Excerpts from a dataset:
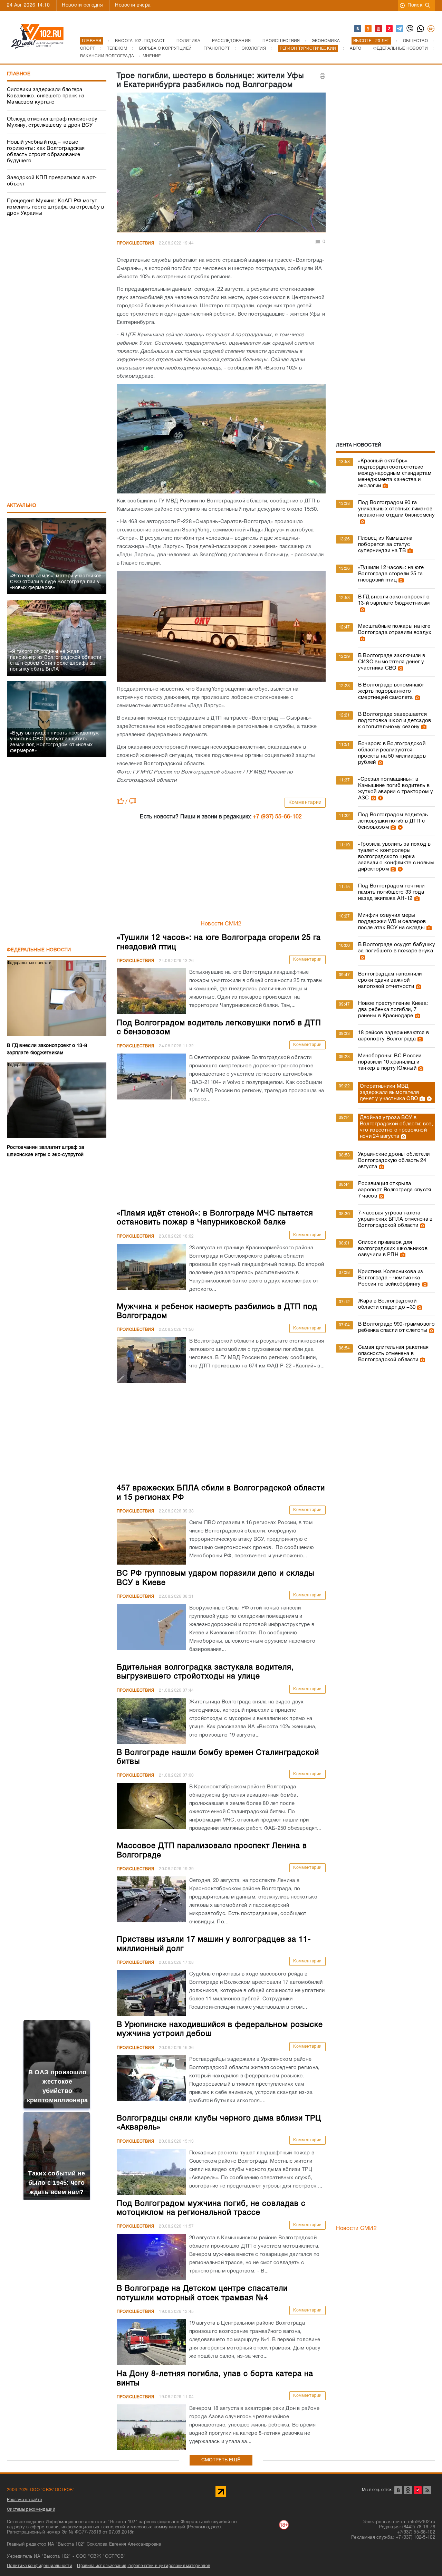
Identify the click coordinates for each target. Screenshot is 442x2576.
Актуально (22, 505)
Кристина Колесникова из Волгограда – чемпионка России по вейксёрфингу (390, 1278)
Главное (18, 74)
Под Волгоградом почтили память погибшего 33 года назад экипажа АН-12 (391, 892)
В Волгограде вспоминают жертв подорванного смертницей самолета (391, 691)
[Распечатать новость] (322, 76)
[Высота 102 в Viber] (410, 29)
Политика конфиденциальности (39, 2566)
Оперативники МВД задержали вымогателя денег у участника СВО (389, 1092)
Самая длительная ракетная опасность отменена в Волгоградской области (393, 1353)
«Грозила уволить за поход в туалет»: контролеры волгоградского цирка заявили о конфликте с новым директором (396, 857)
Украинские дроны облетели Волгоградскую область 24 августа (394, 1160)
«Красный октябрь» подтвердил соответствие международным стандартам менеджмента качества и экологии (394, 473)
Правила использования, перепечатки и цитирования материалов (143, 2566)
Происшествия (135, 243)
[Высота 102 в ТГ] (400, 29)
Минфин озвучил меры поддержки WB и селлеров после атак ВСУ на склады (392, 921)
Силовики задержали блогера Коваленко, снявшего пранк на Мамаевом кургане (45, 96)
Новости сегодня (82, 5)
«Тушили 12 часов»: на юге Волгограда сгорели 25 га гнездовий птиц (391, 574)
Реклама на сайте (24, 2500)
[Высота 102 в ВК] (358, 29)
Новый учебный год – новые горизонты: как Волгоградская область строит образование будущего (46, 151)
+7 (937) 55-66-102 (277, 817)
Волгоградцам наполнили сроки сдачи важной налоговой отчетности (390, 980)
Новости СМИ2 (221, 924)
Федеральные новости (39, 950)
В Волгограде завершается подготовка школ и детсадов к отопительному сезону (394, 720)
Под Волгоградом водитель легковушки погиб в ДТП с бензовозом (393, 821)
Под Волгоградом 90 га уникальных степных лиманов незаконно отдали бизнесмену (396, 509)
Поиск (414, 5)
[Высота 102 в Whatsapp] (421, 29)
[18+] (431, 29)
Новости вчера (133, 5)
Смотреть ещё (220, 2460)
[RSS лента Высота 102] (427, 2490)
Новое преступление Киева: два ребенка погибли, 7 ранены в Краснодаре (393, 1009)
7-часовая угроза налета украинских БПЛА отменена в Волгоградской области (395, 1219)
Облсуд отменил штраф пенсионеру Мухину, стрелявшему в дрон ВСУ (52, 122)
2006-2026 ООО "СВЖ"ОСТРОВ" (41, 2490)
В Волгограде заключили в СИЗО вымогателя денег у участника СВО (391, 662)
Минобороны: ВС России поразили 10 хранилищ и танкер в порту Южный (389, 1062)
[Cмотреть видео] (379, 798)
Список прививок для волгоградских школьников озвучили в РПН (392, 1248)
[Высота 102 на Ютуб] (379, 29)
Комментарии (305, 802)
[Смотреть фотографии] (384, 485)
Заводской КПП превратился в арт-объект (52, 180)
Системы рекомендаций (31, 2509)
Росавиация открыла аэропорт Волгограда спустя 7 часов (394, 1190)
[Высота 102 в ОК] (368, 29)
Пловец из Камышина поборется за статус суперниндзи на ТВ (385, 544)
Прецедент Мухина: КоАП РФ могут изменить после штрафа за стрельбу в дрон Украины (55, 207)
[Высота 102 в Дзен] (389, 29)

ASSIGNMENT:
What lines in the records contain the word "вымогателя"? Return each one.

ANSWER TO THE EXERCISE:
Оперативники МВД задержали вымогателя денег у участника СВО (389, 1092)
В Волгограде заключили в СИЗО вымогателя денег у участника СВО (391, 662)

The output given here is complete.